━━━━━ DATA FOR THIS TASK ━━━━━

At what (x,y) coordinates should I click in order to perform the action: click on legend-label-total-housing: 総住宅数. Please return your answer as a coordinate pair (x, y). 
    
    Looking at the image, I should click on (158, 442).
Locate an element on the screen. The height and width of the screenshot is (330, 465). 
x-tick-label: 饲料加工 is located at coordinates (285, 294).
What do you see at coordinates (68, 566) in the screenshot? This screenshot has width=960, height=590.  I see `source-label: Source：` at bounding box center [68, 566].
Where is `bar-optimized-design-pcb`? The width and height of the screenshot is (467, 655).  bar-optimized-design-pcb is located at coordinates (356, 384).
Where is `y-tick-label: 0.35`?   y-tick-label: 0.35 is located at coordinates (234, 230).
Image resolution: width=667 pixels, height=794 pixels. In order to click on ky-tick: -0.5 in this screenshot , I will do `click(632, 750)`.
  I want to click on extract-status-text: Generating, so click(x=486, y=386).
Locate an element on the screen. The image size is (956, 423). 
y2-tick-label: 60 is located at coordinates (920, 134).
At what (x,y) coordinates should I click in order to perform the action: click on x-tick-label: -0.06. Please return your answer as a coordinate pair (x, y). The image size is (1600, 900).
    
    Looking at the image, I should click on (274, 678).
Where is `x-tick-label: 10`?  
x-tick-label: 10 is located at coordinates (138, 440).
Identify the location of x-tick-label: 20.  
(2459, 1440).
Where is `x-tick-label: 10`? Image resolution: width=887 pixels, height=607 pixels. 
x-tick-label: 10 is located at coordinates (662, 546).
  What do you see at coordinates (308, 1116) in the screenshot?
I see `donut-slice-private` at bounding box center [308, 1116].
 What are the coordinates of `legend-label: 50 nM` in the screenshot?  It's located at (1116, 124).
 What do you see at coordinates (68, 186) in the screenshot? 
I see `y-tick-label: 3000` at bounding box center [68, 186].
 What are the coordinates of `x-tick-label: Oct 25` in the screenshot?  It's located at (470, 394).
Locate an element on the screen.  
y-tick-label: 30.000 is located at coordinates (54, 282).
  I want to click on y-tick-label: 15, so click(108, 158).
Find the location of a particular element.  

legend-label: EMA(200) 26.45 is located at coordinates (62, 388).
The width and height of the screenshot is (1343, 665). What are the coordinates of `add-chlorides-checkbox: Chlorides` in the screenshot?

━━━━━

# WHAT YOU SHOULD DO:
Convert all the lines above into a JSON list of strings with one string per line, omitting blank lines.

# ANSWER:
[
  "At what (x,y) coordinates should I click in order to perform the action: click on legend-label-total-housing: 総住宅数. Please return your answer as a coordinate pair (x, y). ",
  "    Looking at the image, I should click on (158, 442).",
  "Locate an element on the screen. The height and width of the screenshot is (330, 465). ",
  "x-tick-label: 饲料加工 is located at coordinates (285, 294).",
  "What do you see at coordinates (68, 566) in the screenshot? This screenshot has width=960, height=590.  I see `source-label: Source：` at bounding box center [68, 566].",
  "Where is `bar-optimized-design-pcb`? The width and height of the screenshot is (467, 655).  bar-optimized-design-pcb is located at coordinates (356, 384).",
  "Where is `y-tick-label: 0.35`?   y-tick-label: 0.35 is located at coordinates (234, 230).",
  "Image resolution: width=667 pixels, height=794 pixels. In order to click on ky-tick: -0.5 in this screenshot , I will do `click(632, 750)`.",
  "  I want to click on extract-status-text: Generating, so click(x=486, y=386).",
  "Locate an element on the screen. The image size is (956, 423). ",
  "y2-tick-label: 60 is located at coordinates (920, 134).",
  "At what (x,y) coordinates should I click in order to perform the action: click on x-tick-label: -0.06. Please return your answer as a coordinate pair (x, y). The image size is (1600, 900).",
  "    Looking at the image, I should click on (274, 678).",
  "Where is `x-tick-label: 10`?  ",
  "x-tick-label: 10 is located at coordinates (138, 440).",
  "Identify the location of x-tick-label: 20.  ",
  "(2459, 1440).",
  "Where is `x-tick-label: 10`? Image resolution: width=887 pixels, height=607 pixels. ",
  "x-tick-label: 10 is located at coordinates (662, 546).",
  "  What do you see at coordinates (308, 1116) in the screenshot?",
  "I see `donut-slice-private` at bounding box center [308, 1116].",
  " What are the coordinates of `legend-label: 50 nM` in the screenshot?  It's located at (1116, 124).",
  " What do you see at coordinates (68, 186) in the screenshot? ",
  "I see `y-tick-label: 3000` at bounding box center [68, 186].",
  " What are the coordinates of `x-tick-label: Oct 25` in the screenshot?  It's located at (470, 394).",
  "Locate an element on the screen.  ",
  "y-tick-label: 30.000 is located at coordinates (54, 282).",
  "  I want to click on y-tick-label: 15, so click(108, 158).",
  "Find the location of a particular element.  ",
  "legend-label: EMA(200) 26.45 is located at coordinates (62, 388).",
  "The width and height of the screenshot is (1343, 665). What are the coordinates of `add-chlorides-checkbox: Chlorides` in the screenshot?"
]